Dear Editor,

It has been speculated as to whether gastric bypass procedures have a weight loss–independent mechanism for causing remission of type 2 diabetes (T2DM). This is also addressed in a recent paper by Chang et al. where the effect of sleeve gastrectomy (SG), Roux-en-Y gastric bypass (RYGBP), and one-anastomosis gastric bypass (OAGB) on type 2 diabetes mellitus (T2DM) were compared 12 months after surgery [1].

For such procedures, nadir weight is typically reached after 18 months [2]. The Committee on Standards for Reporting Results at the American Society for Bariatric Surgery published their landmark paper in 1994, with an update in 1997, saying that “reporting weight loss with less than 2 years follow-up is discouraged” [3, 4]. Since improvements in obesity-related diseases like T2DM follows weight loss, the same could be stated for T2DM. A comparison 2 years after these procedures would therefore have been more appropriate.

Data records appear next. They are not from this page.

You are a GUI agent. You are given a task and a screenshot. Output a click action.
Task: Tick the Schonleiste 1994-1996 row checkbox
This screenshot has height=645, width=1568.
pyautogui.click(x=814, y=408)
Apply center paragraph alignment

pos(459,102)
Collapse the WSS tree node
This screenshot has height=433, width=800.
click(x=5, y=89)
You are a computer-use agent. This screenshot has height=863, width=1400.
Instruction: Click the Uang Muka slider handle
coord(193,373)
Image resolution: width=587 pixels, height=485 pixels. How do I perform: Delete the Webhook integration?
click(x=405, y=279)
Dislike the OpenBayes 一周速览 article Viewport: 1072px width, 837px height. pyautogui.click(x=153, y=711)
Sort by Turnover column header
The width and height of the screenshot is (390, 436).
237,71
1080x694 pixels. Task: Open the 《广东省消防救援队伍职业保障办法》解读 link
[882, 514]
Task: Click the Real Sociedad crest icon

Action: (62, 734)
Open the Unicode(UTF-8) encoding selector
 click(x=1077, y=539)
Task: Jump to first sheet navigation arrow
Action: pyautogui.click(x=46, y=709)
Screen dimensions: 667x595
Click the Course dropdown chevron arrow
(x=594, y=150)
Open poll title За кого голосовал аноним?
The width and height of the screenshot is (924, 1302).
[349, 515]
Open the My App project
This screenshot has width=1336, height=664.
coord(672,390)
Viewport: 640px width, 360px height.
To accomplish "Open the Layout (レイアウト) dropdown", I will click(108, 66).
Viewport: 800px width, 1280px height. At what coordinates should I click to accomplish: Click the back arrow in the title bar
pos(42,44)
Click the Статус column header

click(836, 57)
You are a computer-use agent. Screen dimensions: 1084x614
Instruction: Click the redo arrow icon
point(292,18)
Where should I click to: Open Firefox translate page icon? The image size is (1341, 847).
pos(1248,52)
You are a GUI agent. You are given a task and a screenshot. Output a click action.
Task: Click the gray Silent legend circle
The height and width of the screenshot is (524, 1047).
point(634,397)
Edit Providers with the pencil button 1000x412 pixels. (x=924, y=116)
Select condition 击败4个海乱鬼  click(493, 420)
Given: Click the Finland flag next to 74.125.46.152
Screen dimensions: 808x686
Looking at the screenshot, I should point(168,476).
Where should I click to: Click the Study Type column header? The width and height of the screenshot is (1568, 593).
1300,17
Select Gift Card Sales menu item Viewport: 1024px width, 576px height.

The gut hormone response in the early phase, before any weight loss has occurred, is different after SG and RYGBP: 6 days after surgery, there is a more pronounced improvement in postprandial glucose homeostasis for RYGBP as compared to SG, possibly due to improved insulin sensitivity [5]. But as time goes by, weight loss becomes the driver for remission.

As part of the Swedish Obese Subjects Study, the results for glucose metabolism were evaluated 2 (n = 1762) and 10 years (n = 1216) after surgery. When comparing the effect of RYGBP with restrictive methods used at the time (gastric banding and vertical banded gastroplasty), the RYGBP had no advantage over these procedures within the same weight loss category [6]. Since the study by Chang et al. only provides 1-year follow-up data, it is not possible to conclude as to whether their bypass procedures have a weight loss–independent mechanism that possibly could give higher remission rates for T2DM than for SG when weight stability has occurred. Furthermore, when suggesting a procedure for diabetic patients, it should be kept in mind that a SG can, if necessary, be converted to BPDDS bearing in mind that the BPD-type of operations clearly does have long-term, weight-independent mechanism(s) [7].